La société civile et plusieurs mouvements citoyens de Baraka, dans la province du Sud-Kivu, montent au créneau contre certains éléments de l’unité « Hiboux » des Forces armées de la République démocratique du Congo, accusés de vols, viols et diverses tracasseries envers la population civile.
Réunis récemment en concertation, les acteurs de cette coalition citoyenne ont dénoncé une insécurité persistante qu’ils attribuent directement aux méthodes de cette unité chargée de la sécurisation de la zone, dans un contexte marqué par la guerre du M23 dans l’est de la République démocratique du Congo.
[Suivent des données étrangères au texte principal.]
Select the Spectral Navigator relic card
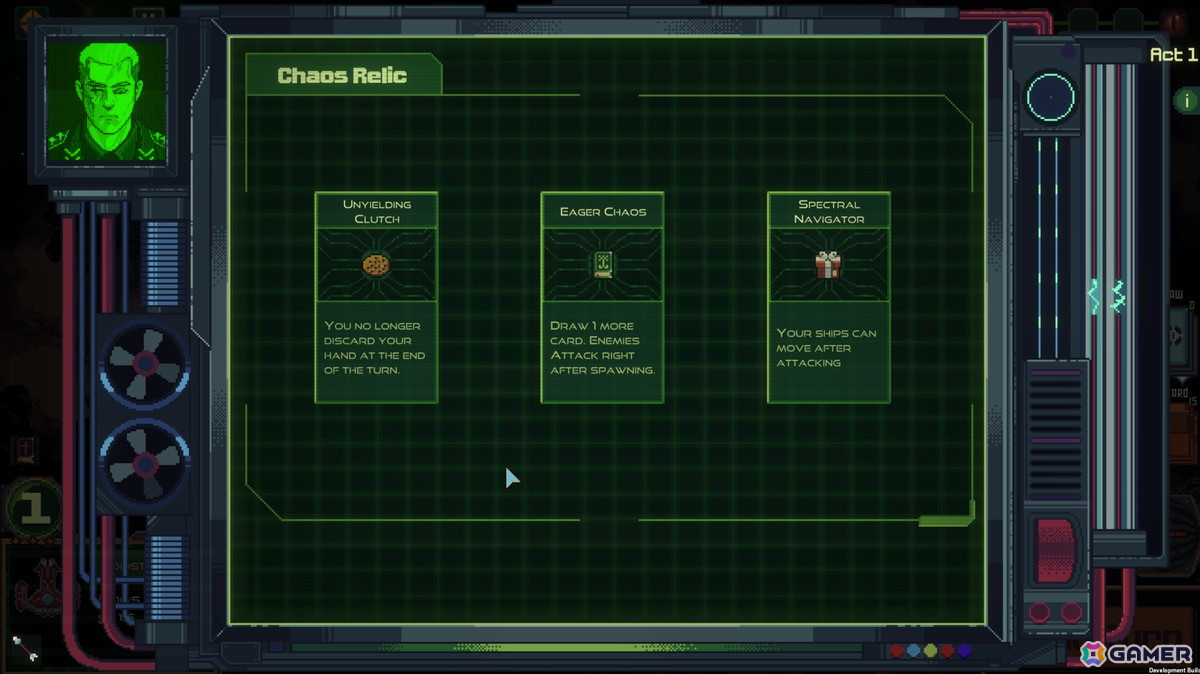This screenshot has height=674, width=1200. (828, 297)
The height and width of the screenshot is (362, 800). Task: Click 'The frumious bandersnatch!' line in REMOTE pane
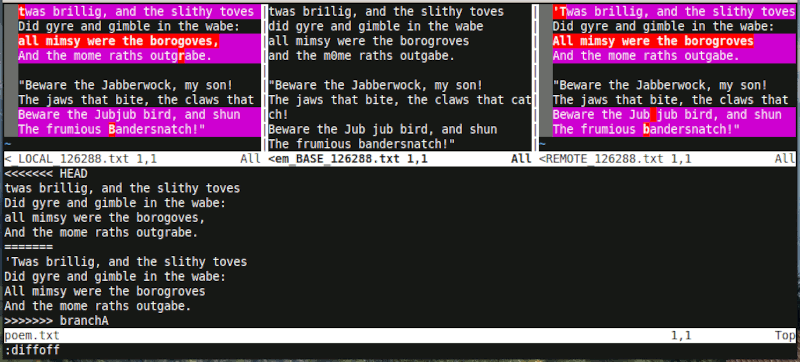(x=646, y=130)
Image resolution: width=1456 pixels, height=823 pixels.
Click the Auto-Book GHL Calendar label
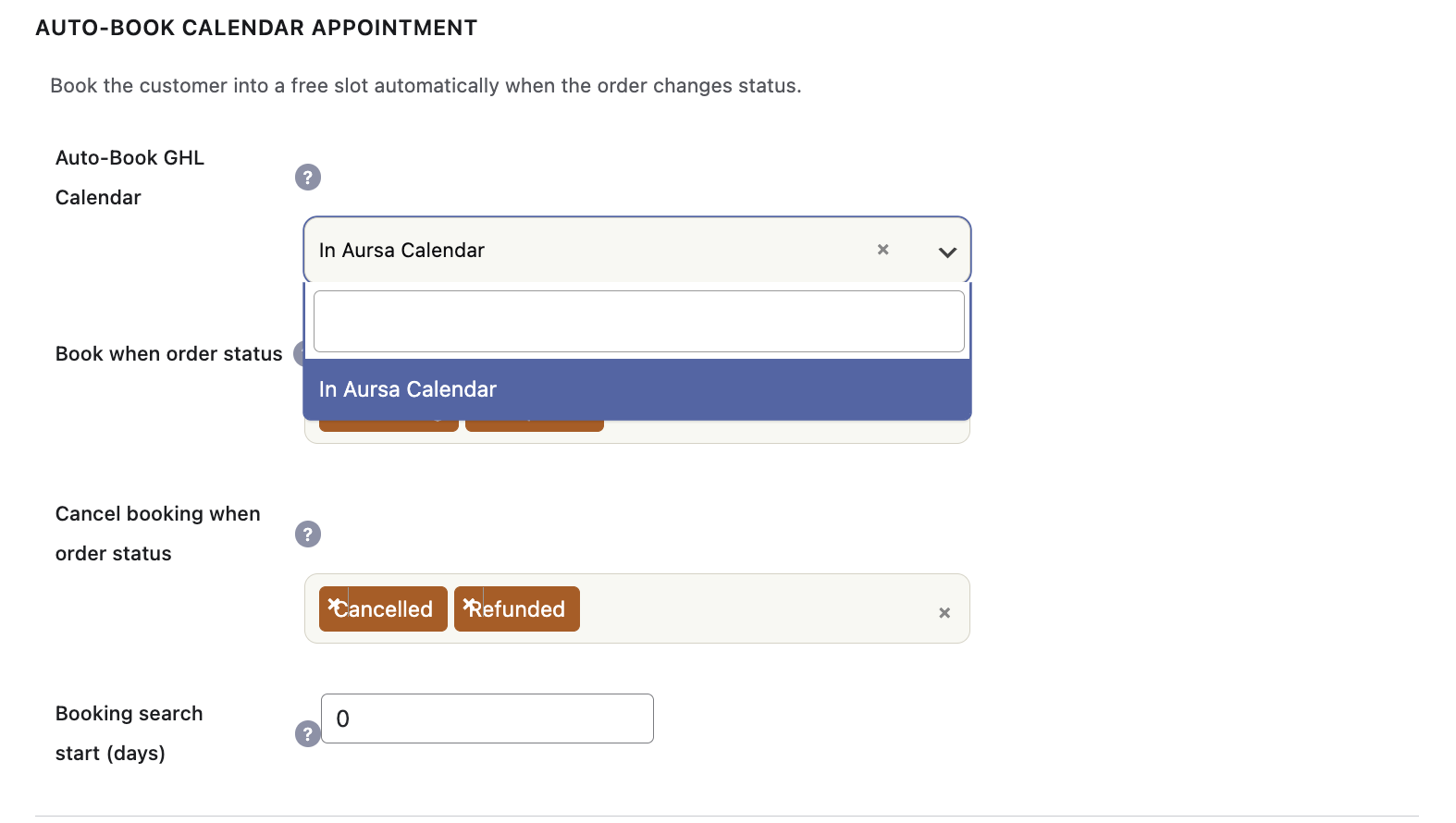(x=130, y=178)
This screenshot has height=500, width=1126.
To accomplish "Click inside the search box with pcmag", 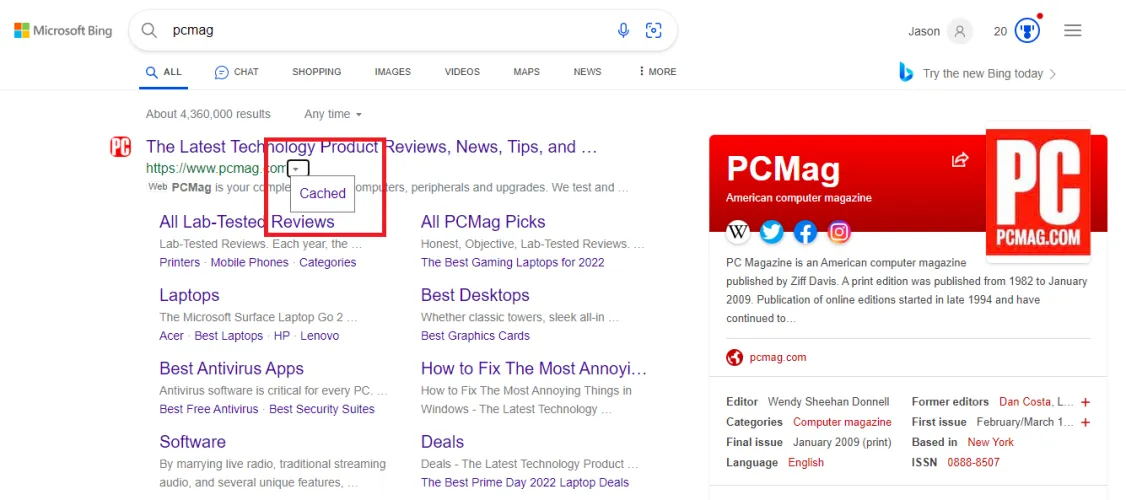I will [x=380, y=31].
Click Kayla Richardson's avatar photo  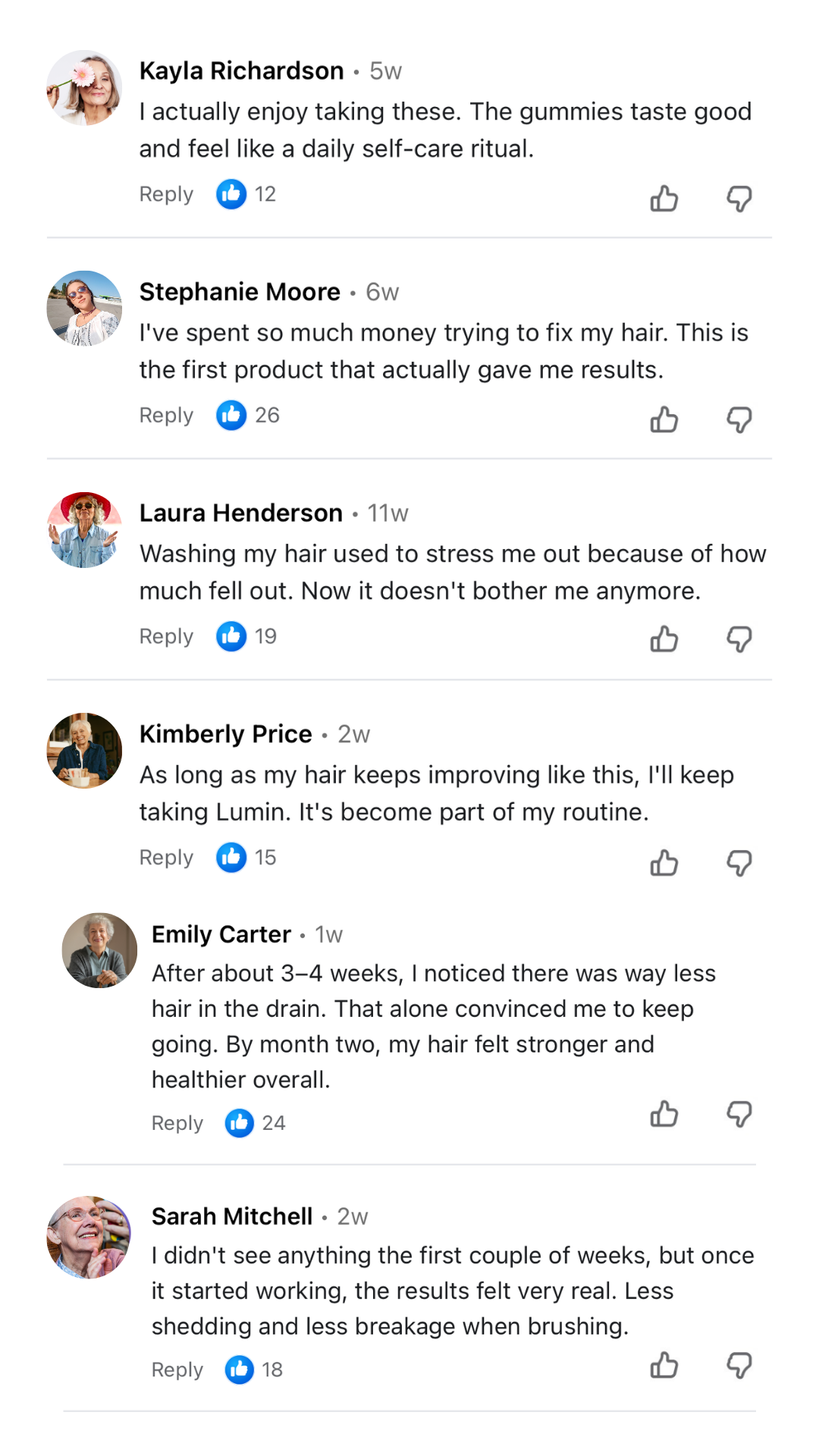tap(84, 88)
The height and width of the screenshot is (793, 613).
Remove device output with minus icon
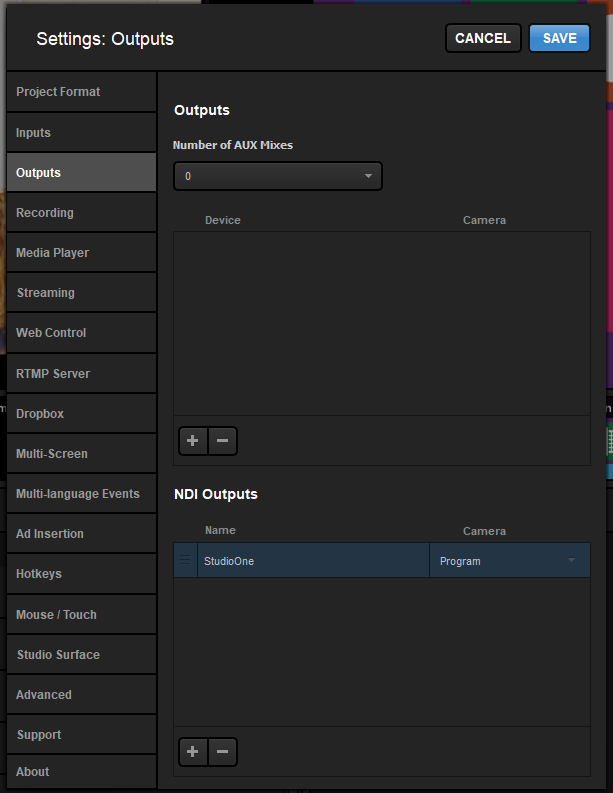222,441
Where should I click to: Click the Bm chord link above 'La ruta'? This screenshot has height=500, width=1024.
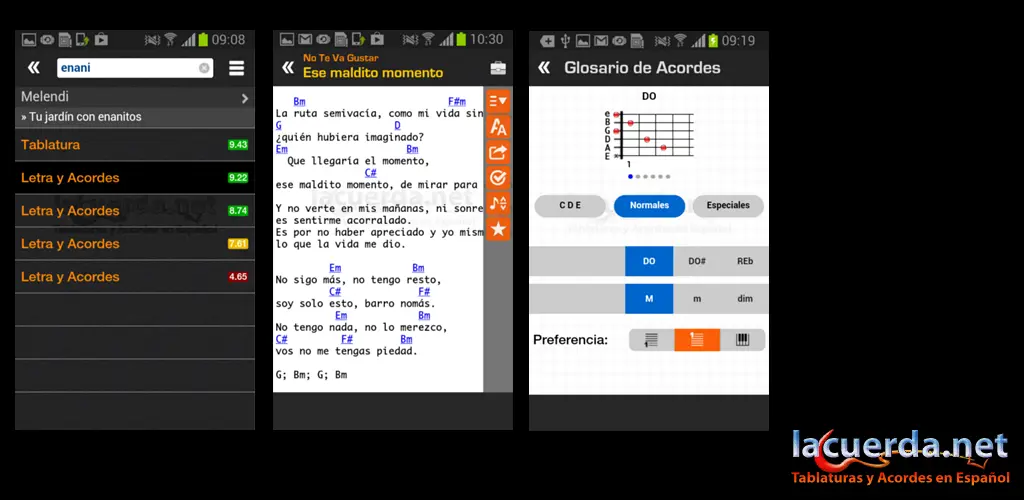coord(299,102)
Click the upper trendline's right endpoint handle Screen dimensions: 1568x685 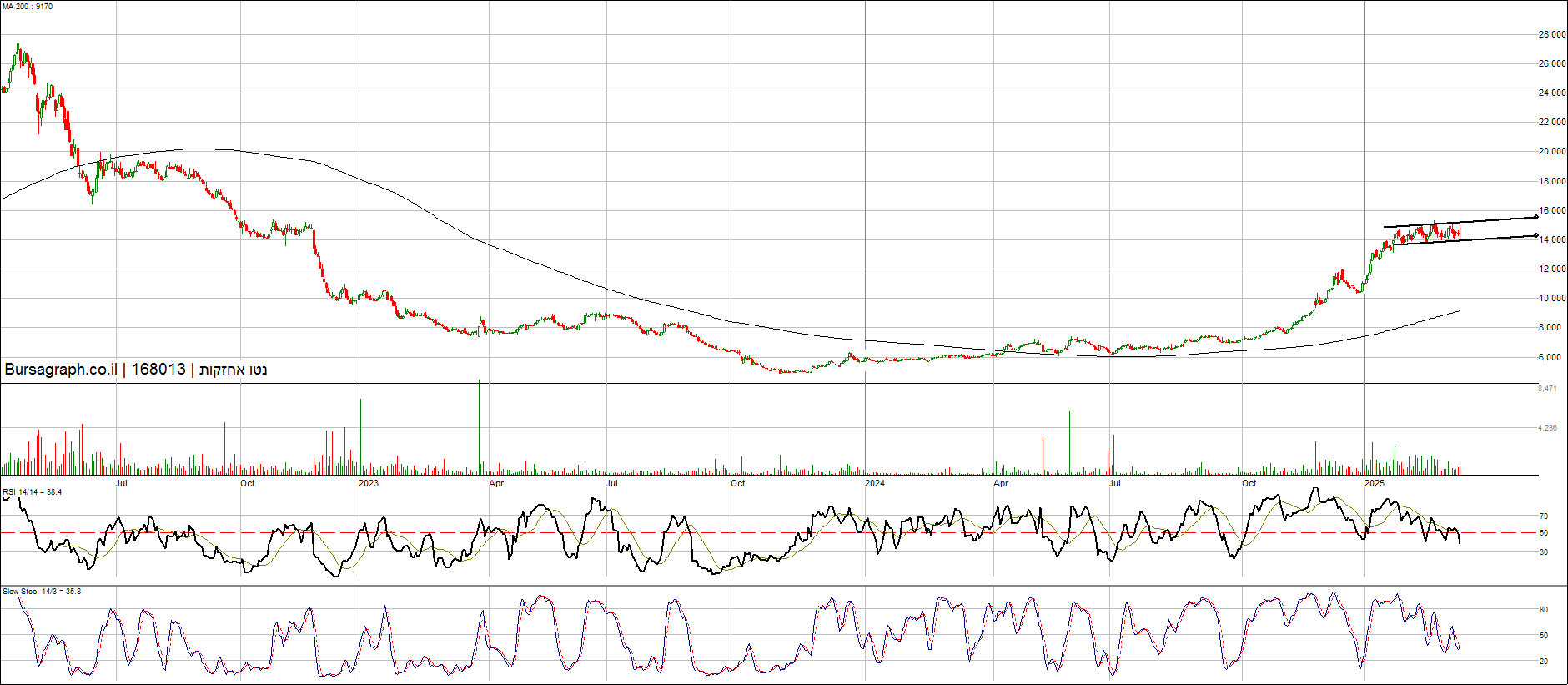(x=1536, y=217)
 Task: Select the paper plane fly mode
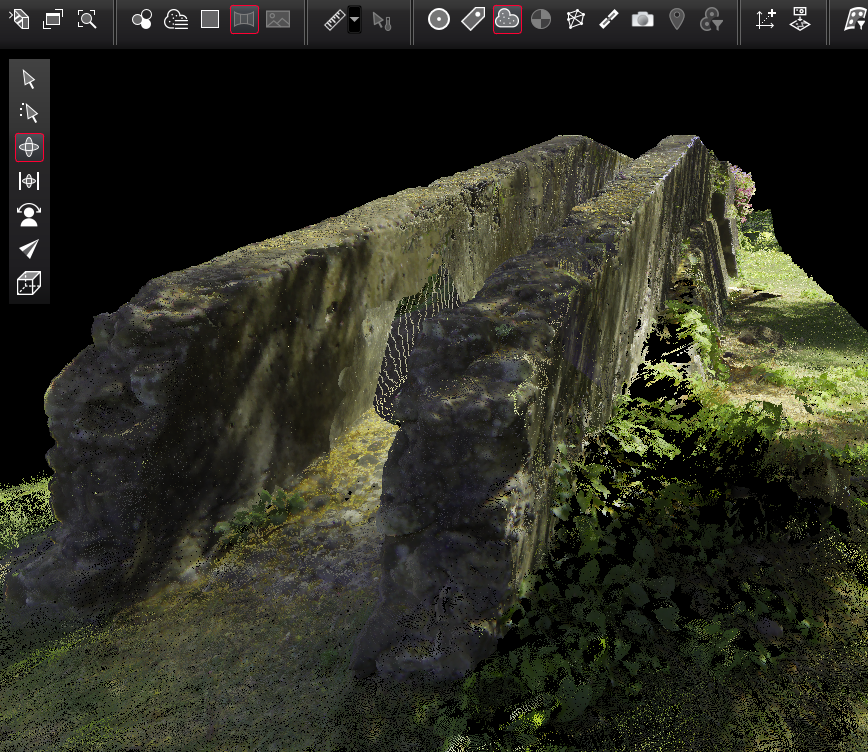pos(29,249)
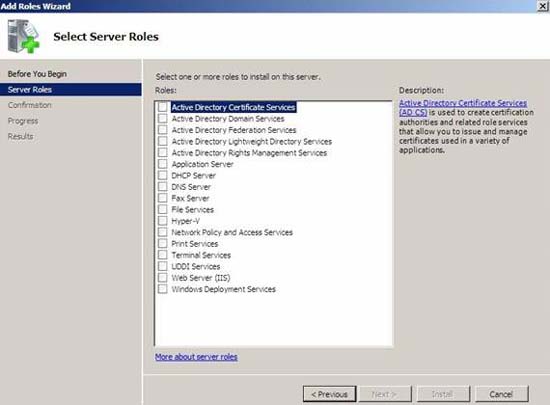Image resolution: width=550 pixels, height=405 pixels.
Task: Enable Active Directory Domain Services role
Action: [x=162, y=119]
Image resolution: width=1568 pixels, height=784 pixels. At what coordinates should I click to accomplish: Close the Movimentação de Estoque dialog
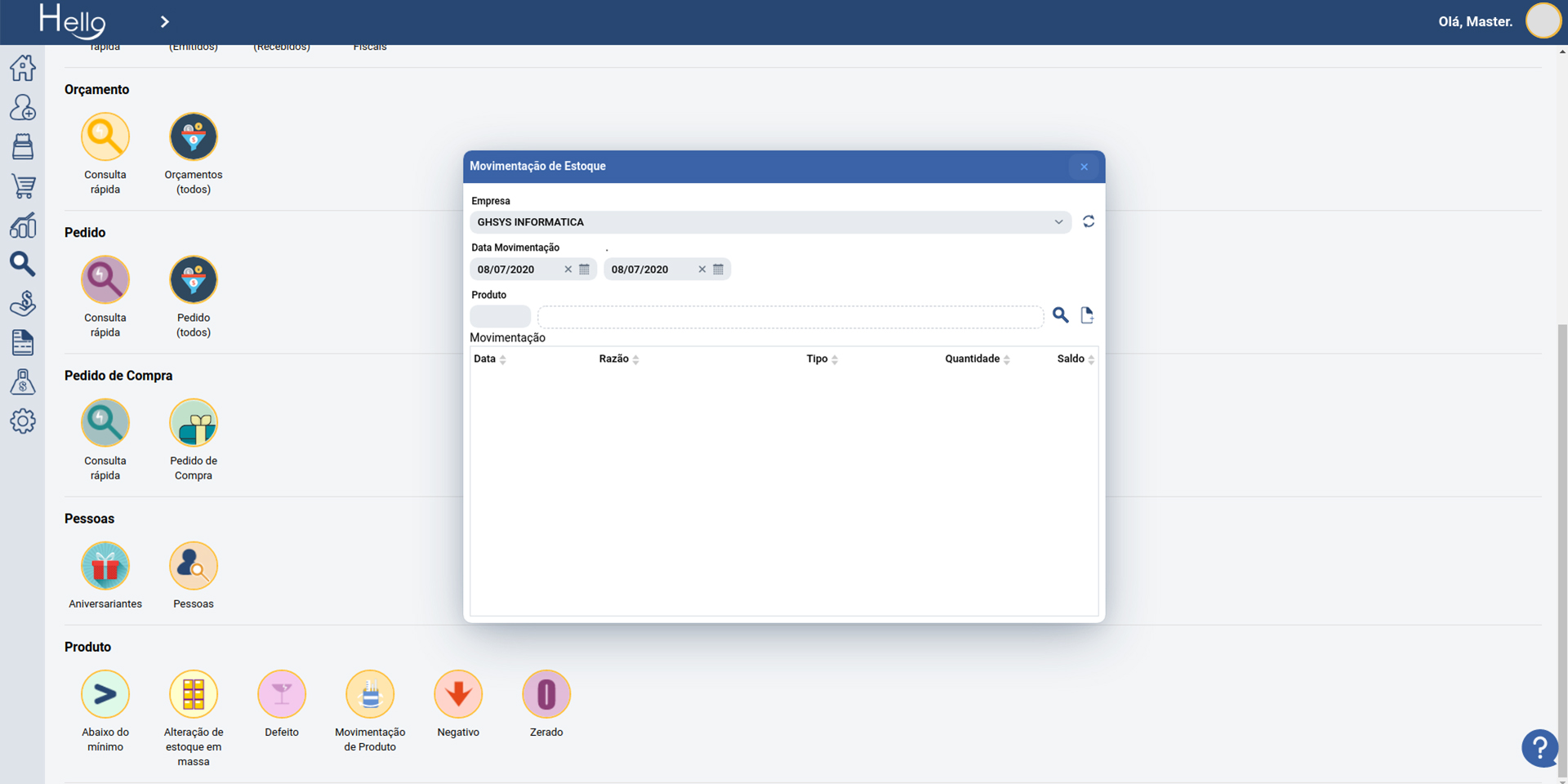[x=1084, y=167]
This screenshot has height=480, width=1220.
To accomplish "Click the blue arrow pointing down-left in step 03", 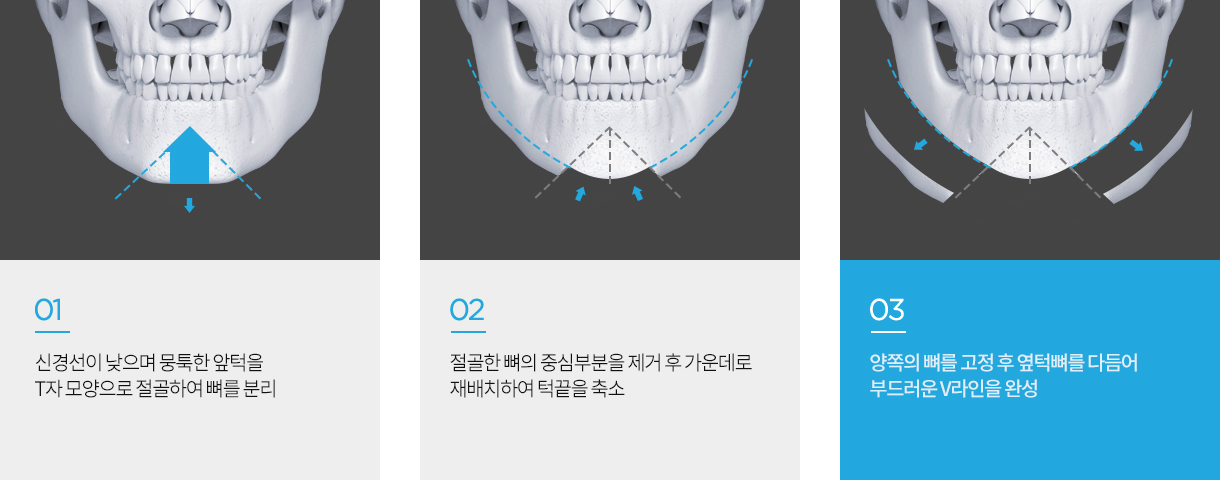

À l’issue de cette rencontre, les organisations participantes ont condamné la multiplication des braquages, des violations des droits humains et des actes d’intimidation qui, selon elles, perturbent gravement la quiétude des habitants de Baraka. Elles exigent le retrait immédiat des éléments incriminés et leur remplacement par des forces de sécurité mieux formées, disciplinées et respectueuses des principes républicains.
Face à ce qu’elles qualifient d’inaction des autorités, la société civile et les mouvements citoyens menacent d’organiser des journées « ville morte » ainsi que des manifestations pacifiques dans les prochains jours afin de faire entendre leurs revendications.
Jusqu’à présent, les autorités administratives et policières locales n’ont pas encore réagi officiellement à cet ultimatum.